───── Records for the exercise

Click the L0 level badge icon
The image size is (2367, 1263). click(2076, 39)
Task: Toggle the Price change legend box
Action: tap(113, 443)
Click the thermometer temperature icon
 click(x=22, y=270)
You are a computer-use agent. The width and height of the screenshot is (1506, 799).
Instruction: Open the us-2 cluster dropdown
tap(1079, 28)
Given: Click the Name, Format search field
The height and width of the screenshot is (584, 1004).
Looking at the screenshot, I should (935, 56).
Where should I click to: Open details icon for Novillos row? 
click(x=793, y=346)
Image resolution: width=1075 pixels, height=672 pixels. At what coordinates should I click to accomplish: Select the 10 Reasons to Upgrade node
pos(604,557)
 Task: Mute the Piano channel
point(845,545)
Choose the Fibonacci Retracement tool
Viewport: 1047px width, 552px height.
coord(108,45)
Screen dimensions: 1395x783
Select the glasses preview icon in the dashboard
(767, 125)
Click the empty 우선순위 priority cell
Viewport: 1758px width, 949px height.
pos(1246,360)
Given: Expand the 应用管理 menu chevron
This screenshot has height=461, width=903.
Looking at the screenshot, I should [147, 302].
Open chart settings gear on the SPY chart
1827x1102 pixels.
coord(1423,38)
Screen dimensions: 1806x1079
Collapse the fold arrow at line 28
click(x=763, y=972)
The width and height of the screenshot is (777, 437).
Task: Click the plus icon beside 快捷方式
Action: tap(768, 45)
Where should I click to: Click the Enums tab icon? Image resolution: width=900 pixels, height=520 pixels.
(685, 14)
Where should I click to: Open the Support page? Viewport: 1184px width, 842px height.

──────────

• What you will do: An exact copy of the lines from the one containing "Select the glasses" through the end of the data above is the whole answer.

• Answer to the problem:
Select the glasses preview icon in the dashboard
(767, 125)
Click the empty 우선순위 priority cell
Viewport: 1758px width, 949px height.
pos(1246,360)
Given: Expand the 应用管理 menu chevron
This screenshot has height=461, width=903.
Looking at the screenshot, I should [147, 302].
Open chart settings gear on the SPY chart
1827x1102 pixels.
coord(1423,38)
Screen dimensions: 1806x1079
Collapse the fold arrow at line 28
click(x=763, y=972)
The width and height of the screenshot is (777, 437).
Task: Click the plus icon beside 快捷方式
Action: tap(768, 45)
Where should I click to: Click the Enums tab icon? Image resolution: width=900 pixels, height=520 pixels.
(685, 14)
Where should I click to: Open the Support page? Viewport: 1184px width, 842px height.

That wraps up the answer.